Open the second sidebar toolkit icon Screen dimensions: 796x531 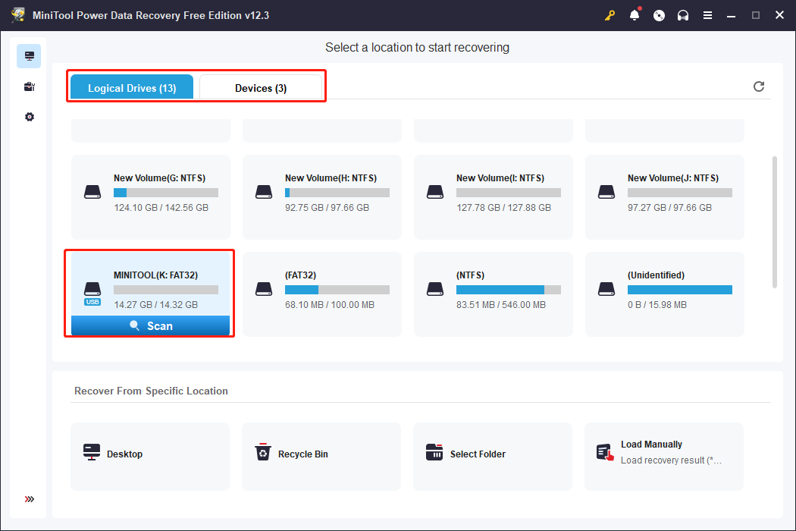click(x=29, y=86)
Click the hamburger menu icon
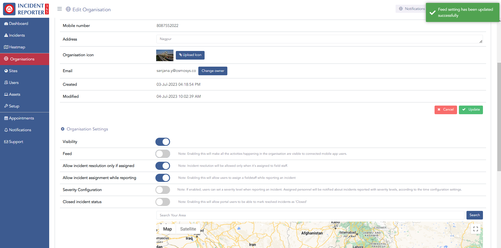Viewport: 501px width, 248px height. [x=60, y=9]
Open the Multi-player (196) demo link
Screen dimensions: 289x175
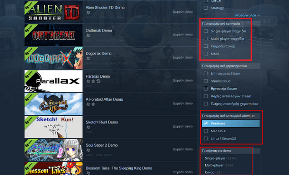tap(219, 165)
----------------------------------------
*Problem statement*
Exactly the lines from the one with "Click the hamburger menu icon" to the last line of the listing are wanted, both ends included and pictures excluded.

*Response box*
Click the hamburger menu icon
Viewport: 501px width, 248px height. [x=60, y=9]
Open the Multi-player (196) demo link
Screen dimensions: 289x175
tap(219, 165)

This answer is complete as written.